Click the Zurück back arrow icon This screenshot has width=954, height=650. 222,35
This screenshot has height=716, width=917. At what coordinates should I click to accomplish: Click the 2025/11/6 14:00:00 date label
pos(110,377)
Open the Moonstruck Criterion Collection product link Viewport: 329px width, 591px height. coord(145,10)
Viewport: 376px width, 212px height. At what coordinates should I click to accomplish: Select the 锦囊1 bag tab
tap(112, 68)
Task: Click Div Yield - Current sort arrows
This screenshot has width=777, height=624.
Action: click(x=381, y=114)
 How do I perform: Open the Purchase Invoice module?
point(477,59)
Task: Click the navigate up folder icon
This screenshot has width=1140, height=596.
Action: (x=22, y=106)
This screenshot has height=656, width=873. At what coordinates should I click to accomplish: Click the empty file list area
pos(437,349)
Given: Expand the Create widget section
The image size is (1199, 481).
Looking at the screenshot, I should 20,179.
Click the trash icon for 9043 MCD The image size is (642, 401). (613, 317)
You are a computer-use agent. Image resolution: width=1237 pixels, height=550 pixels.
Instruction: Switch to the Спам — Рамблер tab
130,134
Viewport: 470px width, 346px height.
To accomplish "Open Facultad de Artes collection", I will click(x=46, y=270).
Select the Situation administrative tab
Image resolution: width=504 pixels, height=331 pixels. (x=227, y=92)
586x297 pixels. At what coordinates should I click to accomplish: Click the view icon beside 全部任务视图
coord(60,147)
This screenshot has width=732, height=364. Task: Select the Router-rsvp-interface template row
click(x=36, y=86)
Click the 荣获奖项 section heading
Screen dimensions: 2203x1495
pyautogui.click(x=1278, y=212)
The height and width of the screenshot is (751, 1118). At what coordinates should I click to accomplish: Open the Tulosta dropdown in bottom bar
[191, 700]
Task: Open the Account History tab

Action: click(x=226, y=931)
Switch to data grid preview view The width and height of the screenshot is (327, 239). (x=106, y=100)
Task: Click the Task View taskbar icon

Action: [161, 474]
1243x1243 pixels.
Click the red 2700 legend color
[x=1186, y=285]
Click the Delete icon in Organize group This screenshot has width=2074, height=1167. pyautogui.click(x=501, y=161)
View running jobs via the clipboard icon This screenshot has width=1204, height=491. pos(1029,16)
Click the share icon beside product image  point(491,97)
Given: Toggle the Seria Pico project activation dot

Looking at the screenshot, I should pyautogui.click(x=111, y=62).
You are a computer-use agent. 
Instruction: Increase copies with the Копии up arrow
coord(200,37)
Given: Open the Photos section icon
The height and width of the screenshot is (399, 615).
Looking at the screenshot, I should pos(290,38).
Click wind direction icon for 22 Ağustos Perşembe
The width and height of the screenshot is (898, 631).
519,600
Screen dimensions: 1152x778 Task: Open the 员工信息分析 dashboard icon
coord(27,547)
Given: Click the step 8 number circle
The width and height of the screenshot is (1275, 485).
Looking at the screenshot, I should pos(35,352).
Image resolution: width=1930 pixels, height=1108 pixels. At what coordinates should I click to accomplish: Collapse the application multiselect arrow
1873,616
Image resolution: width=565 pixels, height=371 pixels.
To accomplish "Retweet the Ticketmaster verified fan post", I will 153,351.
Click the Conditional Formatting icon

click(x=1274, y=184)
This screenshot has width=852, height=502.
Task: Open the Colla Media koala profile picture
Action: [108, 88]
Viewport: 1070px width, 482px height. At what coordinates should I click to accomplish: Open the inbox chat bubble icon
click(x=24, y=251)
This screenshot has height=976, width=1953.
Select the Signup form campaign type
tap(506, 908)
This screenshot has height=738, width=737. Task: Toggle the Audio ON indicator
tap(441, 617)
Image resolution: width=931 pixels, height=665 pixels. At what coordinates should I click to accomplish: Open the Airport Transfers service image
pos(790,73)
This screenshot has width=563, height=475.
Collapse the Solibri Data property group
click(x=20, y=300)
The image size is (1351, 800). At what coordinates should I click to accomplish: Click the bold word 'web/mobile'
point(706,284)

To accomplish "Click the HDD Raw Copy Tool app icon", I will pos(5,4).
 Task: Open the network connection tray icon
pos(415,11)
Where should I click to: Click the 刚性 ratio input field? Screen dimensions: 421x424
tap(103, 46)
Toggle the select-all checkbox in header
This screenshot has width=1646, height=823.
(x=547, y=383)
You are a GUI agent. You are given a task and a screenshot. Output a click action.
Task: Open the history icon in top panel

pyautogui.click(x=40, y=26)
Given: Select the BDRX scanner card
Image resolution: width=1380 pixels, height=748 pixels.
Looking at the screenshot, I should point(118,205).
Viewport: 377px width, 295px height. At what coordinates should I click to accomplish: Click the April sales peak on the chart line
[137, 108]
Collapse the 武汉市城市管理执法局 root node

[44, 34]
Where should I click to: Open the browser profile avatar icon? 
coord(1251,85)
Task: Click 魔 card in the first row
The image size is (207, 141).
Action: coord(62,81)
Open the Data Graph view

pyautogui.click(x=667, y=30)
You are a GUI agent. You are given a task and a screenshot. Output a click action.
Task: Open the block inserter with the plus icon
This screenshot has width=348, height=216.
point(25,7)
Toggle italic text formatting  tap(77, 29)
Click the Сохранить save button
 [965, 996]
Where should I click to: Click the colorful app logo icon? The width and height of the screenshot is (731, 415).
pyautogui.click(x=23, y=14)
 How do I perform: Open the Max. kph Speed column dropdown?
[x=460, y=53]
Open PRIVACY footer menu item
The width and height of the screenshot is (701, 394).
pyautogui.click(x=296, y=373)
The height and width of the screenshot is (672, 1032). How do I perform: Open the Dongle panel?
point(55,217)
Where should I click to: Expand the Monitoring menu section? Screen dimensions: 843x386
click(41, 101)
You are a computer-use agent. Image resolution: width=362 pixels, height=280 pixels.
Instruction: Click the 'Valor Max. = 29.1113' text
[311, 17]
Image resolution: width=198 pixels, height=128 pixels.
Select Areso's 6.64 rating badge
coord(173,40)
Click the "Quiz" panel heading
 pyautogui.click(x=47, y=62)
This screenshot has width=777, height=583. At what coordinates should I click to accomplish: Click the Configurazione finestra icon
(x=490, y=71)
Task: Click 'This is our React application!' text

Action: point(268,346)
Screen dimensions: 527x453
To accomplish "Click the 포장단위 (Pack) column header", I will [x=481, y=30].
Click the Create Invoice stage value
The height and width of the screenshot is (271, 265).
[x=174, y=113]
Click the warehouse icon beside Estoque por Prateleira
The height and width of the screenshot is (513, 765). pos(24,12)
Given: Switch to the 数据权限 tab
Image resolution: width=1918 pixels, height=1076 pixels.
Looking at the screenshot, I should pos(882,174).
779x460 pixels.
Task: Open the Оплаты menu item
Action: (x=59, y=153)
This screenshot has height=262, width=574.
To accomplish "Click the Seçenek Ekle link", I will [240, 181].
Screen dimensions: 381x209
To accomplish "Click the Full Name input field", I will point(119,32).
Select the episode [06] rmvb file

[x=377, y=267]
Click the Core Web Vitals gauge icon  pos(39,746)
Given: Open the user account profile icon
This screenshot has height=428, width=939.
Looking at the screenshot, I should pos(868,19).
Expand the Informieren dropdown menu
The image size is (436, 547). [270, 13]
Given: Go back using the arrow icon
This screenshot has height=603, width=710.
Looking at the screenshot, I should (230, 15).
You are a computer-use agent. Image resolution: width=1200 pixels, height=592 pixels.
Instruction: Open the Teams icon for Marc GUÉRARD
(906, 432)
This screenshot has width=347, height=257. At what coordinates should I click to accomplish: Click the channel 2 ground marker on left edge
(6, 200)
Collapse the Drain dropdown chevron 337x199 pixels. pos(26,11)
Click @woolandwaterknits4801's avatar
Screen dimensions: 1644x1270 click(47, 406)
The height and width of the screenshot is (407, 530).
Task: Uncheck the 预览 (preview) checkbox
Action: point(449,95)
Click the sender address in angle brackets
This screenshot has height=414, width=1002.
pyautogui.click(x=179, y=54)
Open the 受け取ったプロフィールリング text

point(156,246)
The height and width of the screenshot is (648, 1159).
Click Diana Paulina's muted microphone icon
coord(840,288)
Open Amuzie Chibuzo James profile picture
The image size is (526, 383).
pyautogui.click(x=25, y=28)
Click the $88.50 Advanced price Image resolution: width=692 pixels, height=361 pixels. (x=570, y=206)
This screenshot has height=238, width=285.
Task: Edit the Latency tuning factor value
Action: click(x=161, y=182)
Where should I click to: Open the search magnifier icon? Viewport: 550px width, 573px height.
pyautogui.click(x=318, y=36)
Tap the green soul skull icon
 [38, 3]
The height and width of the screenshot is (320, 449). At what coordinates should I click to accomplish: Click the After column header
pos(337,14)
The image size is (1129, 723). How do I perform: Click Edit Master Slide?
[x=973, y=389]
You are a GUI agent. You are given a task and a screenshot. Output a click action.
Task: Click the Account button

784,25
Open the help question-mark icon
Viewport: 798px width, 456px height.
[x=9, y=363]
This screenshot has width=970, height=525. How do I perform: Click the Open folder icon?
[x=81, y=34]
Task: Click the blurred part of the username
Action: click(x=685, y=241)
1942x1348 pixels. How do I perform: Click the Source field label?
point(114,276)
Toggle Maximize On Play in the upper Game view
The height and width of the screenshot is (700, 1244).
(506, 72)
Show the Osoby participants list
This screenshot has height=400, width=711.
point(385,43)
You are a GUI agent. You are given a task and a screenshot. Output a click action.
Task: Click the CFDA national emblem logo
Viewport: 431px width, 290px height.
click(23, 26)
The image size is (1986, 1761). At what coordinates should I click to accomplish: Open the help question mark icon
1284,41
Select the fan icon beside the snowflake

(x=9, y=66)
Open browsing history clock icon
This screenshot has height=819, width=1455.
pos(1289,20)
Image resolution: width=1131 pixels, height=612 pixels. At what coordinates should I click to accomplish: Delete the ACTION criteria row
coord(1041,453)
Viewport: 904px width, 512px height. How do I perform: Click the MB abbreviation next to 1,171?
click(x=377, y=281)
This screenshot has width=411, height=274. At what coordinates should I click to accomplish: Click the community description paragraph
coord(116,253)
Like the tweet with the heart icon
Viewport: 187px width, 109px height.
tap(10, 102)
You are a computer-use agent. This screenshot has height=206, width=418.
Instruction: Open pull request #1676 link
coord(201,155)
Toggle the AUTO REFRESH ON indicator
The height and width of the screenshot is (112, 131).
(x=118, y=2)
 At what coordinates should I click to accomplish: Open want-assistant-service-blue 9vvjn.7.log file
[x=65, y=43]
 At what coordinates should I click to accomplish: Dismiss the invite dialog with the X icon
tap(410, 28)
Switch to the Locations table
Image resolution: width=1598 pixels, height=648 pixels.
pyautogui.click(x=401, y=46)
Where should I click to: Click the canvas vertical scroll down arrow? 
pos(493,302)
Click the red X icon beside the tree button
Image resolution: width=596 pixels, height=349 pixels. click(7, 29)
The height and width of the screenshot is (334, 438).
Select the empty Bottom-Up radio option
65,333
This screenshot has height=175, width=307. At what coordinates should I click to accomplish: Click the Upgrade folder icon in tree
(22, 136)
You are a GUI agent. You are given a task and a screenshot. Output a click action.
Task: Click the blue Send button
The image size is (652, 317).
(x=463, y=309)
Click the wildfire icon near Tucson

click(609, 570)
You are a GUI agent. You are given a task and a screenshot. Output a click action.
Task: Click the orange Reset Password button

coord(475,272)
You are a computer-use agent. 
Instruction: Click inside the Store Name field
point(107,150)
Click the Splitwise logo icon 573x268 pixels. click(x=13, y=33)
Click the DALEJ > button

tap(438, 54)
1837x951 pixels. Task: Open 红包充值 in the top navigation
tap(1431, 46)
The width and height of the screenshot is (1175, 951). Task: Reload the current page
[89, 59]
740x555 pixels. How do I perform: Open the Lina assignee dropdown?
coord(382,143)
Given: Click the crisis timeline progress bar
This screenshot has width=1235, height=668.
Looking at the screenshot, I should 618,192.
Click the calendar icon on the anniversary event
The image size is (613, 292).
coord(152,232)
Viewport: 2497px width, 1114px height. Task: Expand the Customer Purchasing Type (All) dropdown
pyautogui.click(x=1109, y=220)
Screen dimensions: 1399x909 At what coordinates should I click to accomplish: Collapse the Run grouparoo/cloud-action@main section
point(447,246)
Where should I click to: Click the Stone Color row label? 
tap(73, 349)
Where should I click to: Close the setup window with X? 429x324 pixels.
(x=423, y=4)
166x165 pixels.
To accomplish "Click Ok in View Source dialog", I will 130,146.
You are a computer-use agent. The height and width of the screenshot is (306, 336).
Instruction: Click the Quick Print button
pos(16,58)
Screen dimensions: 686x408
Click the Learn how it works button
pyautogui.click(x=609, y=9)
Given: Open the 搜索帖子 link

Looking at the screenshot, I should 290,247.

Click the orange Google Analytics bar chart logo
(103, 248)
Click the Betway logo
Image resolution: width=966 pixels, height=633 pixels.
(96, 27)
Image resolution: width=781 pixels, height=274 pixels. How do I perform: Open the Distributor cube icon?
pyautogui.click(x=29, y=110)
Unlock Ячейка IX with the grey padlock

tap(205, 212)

- **DIRECTION**
Reproduce the lines of the listing above verbatim, from the line with "Given: Go back using the arrow icon" to the line with "coord(840,288)", including both of those lines.

- **EXERCISE SOLUTION**
Given: Go back using the arrow icon
This screenshot has height=603, width=710.
Looking at the screenshot, I should (230, 15).
You are a computer-use agent. Image resolution: width=1200 pixels, height=592 pixels.
Instruction: Open the Teams icon for Marc GUÉRARD
(906, 432)
This screenshot has width=347, height=257. At what coordinates should I click to accomplish: Click the channel 2 ground marker on left edge
(6, 200)
Collapse the Drain dropdown chevron 337x199 pixels. pos(26,11)
Click @woolandwaterknits4801's avatar
Screen dimensions: 1644x1270 click(47, 406)
The height and width of the screenshot is (407, 530).
Task: Uncheck the 预览 (preview) checkbox
Action: point(449,95)
Click the sender address in angle brackets
This screenshot has height=414, width=1002.
pyautogui.click(x=179, y=54)
Open the 受け取ったプロフィールリング text

point(156,246)
The height and width of the screenshot is (648, 1159).
Click Diana Paulina's muted microphone icon
coord(840,288)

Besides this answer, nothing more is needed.